To do this we need to convert all the integer values to strings. Potentially feasible with our full data set?

In [31]:
cvec2 = CountVectorizer()
string_col_train = train['C1'].map(lambda x: str(x))
string_col_test = test['C1'].map(lambda x: str(x))

train_cvec2 = cvec2.fit_transform(string_col_train)
test_cvec2 = cvec2.transform(string_col_test)

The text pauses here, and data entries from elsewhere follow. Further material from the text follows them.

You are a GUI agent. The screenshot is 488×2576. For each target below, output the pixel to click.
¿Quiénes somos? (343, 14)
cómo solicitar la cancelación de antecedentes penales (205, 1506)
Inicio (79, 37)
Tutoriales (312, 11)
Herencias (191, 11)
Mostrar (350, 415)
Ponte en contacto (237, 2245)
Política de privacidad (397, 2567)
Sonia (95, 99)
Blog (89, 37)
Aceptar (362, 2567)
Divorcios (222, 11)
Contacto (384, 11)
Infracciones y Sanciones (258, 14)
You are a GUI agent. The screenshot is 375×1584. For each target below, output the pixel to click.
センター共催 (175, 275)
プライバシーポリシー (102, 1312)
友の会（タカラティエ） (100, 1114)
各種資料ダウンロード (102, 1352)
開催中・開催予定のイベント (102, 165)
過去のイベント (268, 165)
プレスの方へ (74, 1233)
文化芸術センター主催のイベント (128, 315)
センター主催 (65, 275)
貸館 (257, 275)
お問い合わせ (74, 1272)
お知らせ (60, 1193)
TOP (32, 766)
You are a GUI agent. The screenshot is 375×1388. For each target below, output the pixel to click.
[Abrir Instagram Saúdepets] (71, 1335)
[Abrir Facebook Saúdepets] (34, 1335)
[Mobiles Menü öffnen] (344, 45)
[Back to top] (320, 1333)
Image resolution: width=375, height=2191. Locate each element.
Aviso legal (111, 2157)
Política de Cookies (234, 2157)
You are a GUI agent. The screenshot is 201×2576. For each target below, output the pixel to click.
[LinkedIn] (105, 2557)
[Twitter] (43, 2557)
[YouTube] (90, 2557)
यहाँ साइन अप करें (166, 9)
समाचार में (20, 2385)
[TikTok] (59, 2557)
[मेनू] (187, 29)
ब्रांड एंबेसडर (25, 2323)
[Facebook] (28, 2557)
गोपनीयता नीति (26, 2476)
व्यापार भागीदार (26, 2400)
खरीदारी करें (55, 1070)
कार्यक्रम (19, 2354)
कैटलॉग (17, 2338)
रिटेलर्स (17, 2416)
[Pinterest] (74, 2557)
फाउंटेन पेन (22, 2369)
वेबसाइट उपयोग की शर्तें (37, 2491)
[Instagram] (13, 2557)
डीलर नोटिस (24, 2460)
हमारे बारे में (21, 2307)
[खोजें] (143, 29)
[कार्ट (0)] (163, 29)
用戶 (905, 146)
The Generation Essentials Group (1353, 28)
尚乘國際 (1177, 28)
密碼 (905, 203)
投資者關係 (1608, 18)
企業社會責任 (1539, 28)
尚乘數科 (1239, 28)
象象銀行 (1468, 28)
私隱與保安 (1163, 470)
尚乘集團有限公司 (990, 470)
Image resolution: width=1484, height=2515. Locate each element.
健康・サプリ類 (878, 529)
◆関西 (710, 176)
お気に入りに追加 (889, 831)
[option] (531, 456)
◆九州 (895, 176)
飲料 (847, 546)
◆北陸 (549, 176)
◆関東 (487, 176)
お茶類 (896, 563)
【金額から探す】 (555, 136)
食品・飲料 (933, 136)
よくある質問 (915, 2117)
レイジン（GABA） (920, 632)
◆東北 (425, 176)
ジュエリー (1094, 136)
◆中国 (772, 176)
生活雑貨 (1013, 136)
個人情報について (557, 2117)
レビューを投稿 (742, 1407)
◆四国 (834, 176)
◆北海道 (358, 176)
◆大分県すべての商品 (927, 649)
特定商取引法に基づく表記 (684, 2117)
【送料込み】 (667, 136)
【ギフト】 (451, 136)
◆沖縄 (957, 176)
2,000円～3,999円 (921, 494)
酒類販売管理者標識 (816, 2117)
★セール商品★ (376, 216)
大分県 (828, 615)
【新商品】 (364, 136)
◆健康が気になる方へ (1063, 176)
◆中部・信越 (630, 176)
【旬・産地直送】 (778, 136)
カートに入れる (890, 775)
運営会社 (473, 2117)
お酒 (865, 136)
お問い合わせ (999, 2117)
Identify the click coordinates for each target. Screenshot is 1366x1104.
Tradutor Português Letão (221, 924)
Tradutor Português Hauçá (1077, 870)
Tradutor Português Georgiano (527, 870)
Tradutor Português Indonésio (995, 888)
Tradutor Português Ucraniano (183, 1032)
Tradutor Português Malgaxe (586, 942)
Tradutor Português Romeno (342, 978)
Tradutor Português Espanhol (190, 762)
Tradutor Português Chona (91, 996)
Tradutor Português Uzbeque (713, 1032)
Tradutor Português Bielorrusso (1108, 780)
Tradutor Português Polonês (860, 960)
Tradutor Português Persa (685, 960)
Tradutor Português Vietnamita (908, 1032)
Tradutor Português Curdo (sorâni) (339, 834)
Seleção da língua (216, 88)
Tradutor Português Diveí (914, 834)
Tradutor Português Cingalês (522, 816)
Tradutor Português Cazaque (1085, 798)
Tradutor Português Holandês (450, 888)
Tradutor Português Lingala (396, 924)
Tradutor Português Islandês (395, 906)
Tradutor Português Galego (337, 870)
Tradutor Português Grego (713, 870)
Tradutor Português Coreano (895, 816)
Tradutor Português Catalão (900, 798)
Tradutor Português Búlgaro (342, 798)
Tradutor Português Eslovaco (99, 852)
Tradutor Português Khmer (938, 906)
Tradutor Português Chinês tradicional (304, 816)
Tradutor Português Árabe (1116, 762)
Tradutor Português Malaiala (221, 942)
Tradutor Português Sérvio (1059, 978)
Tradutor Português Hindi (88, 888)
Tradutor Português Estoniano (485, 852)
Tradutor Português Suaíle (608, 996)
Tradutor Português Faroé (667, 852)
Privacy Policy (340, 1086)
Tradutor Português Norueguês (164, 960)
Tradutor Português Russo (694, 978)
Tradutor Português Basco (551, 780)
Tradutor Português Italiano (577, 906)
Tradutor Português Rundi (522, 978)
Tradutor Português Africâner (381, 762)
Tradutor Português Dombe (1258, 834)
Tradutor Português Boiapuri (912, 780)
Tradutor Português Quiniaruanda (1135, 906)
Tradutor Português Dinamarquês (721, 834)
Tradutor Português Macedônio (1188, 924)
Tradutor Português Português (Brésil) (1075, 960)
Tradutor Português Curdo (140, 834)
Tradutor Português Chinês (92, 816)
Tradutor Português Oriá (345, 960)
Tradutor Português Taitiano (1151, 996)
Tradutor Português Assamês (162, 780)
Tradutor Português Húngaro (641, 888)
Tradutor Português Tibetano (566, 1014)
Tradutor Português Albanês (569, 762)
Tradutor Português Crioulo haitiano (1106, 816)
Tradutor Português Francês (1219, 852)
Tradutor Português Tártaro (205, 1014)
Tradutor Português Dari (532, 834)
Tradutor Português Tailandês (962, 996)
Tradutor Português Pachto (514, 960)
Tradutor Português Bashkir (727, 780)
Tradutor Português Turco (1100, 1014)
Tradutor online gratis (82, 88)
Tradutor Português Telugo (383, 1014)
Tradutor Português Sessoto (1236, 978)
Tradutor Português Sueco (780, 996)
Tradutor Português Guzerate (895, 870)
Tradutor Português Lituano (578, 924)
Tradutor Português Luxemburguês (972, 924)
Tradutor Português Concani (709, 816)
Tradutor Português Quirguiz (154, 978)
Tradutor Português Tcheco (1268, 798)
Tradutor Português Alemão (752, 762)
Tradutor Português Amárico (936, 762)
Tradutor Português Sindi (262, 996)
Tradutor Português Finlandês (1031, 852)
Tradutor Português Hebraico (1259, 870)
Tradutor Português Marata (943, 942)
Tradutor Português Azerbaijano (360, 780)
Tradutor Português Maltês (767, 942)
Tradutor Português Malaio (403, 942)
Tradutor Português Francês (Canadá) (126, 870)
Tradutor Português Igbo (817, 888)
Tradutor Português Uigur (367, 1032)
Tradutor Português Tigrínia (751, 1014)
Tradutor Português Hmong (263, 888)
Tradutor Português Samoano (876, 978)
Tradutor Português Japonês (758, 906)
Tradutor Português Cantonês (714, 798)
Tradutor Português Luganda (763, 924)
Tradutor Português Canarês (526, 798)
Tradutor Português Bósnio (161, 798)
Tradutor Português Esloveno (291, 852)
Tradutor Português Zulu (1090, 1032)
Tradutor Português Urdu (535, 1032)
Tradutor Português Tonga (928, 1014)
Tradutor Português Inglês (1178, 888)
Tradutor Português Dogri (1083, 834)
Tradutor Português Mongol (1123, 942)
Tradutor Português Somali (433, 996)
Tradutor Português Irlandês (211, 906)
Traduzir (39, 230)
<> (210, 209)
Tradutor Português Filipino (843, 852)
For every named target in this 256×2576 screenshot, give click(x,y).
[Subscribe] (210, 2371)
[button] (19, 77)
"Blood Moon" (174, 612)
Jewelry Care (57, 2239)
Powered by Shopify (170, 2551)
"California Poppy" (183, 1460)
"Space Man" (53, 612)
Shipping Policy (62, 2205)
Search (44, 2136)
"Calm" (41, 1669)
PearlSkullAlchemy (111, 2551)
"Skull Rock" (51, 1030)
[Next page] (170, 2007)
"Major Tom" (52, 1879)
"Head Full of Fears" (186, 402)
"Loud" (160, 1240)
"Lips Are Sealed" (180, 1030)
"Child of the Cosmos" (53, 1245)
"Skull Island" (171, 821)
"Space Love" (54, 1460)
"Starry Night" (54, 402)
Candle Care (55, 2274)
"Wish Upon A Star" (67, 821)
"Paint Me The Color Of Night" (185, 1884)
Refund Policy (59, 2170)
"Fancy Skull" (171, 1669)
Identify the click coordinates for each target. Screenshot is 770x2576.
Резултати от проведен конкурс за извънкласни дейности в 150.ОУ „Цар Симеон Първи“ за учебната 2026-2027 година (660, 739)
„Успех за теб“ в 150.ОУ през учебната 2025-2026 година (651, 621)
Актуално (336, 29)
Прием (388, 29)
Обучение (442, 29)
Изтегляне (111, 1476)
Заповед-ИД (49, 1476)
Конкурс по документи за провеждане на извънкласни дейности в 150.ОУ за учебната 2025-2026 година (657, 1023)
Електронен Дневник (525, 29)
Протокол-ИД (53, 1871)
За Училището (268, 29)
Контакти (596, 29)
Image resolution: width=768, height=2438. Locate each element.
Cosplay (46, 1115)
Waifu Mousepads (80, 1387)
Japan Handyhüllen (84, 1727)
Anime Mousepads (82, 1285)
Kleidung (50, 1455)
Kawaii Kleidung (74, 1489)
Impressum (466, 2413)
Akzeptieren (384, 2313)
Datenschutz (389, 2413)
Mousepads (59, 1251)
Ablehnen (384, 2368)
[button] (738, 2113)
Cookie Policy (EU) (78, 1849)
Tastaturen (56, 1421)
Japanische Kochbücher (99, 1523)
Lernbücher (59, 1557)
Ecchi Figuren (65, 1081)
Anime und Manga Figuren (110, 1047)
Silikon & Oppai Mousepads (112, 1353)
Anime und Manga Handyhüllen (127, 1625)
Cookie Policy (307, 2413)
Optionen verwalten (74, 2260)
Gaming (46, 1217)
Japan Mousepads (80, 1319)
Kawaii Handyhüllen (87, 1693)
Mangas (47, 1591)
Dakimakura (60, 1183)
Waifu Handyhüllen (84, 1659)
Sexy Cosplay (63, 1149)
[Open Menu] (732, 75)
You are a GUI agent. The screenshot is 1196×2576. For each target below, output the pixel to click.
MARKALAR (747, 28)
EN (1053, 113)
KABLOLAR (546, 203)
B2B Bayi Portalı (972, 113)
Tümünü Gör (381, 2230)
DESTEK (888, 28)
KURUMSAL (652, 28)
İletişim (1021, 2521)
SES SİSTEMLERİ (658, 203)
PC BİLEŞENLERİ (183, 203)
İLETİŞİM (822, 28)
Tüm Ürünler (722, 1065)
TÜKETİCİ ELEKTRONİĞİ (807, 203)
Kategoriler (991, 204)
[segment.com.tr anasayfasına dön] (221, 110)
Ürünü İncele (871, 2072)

train_cvec2.shape, test_cvec2.shape


((3322714, 7), (4577464, 7))

In [None]:
# Execution Stopper
assert "red" == 'blue'

In [56]:
### Testing Predictions on OneHotEncoder Output

In [57]:
bnb = BernoulliNB()
bnb = bnb.fit(numeric_encoded_train, y_train)
y_hat_bnb = bnb.predict(numeric_encoded_train)
print(roc_auc_score(y_train, y_hat_bnb))
unique, counts = np.unique(y_hat_bnb, return_counts=True)
print(unique, counts)

0.632135657778551
[0 1] [1727131 1595583]


Now let's try Logistic Regression

In [None]:
lr = LogisticRegression()
%time lr = lr.fit(numeric_encoded_train, y_train)
y_hat_lr = lr.predict(numeric_encoded_train)
print(roc_auc_score(y_train, y_hat_lr)) 
unique, counts = np.unique(y_hat_lr, return_counts=True)
print(unique, counts)

Better results on these columns than we got on the feature hashed columns previously.

In [None]:
xg = xgboost()
%time xg = xg.fit(numeric_encoded_train, y_train)
y_hat_xg = xg.predict(numeric_encoded_train)
print(roc_auc_score(y_train, y_hat_xg)) 
unique, counts = np.unique(y_hat_xg, return_counts=True)
print(unique, counts)

In [None]:
rf = RandomForestClassifier()
%time rf = rf.fit(numeric_encoded_train, y_train)
y_hat_rf = rf.predict(numeric_encoded_train)
print(roc_auc_score(y_train, y_hat_rf)) 
unique, counts = np.unique(y_hat_rf, return_counts=True)
print(unique, counts)

### Conclusion
With undersampling of the majority class, we are able to see some positive impact on predictions from the FeatureHasher columns - however it is fairly minimal (+.05 Roc-Auc score).